> **What the exercise asks**: From the entries below, pull out each line where "screenshot" appears.

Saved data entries
━━━━━━━━━━━━━━━━━━━━

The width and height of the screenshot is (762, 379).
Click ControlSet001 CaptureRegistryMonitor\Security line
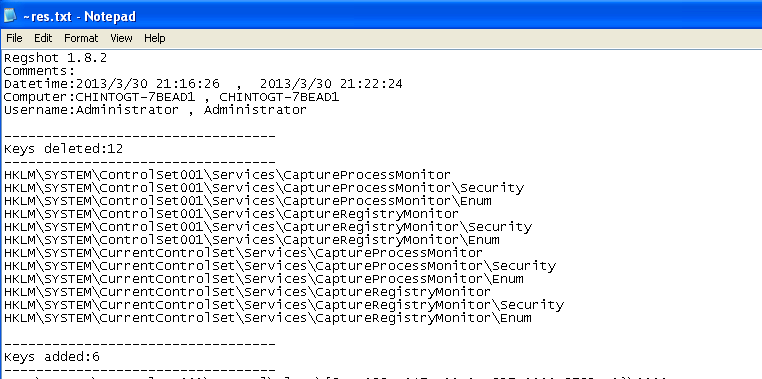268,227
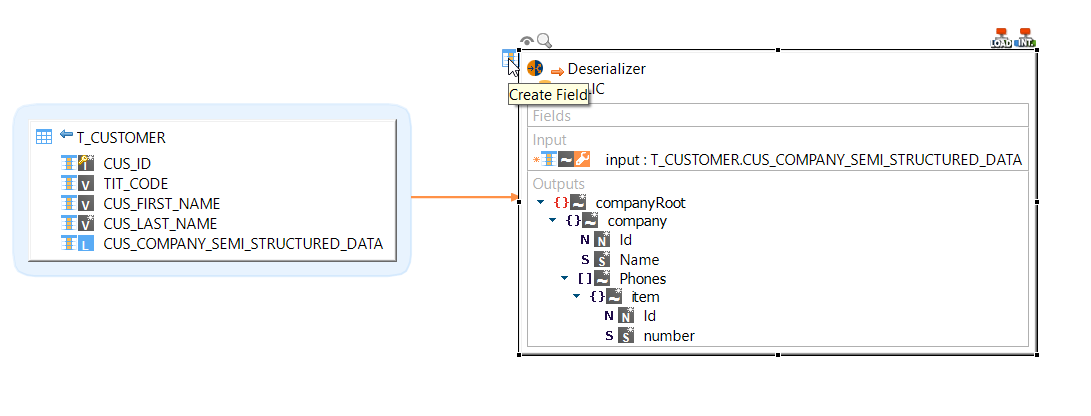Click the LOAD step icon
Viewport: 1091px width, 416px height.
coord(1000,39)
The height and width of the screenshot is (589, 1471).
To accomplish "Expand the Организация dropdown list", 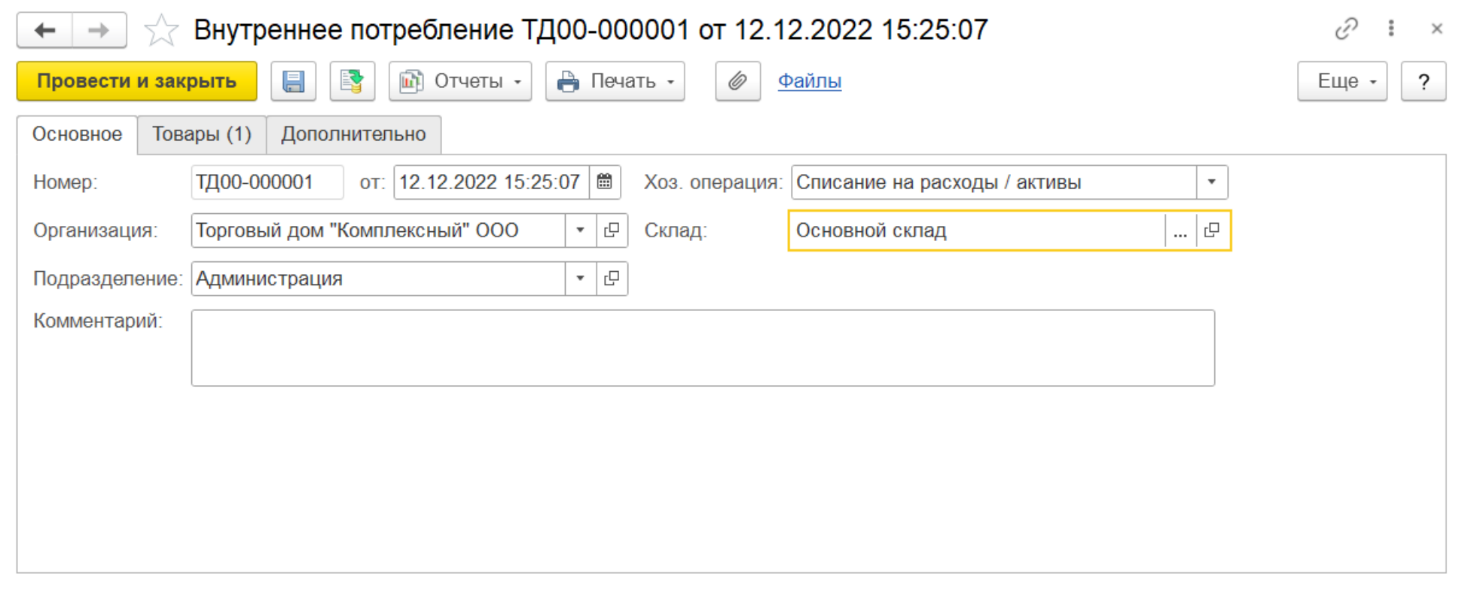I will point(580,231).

━━━━━━━━━━━━━━━━━━━━

> **Solved exercise**:
The width and height of the screenshot is (762, 379).
The height and width of the screenshot is (589, 1471).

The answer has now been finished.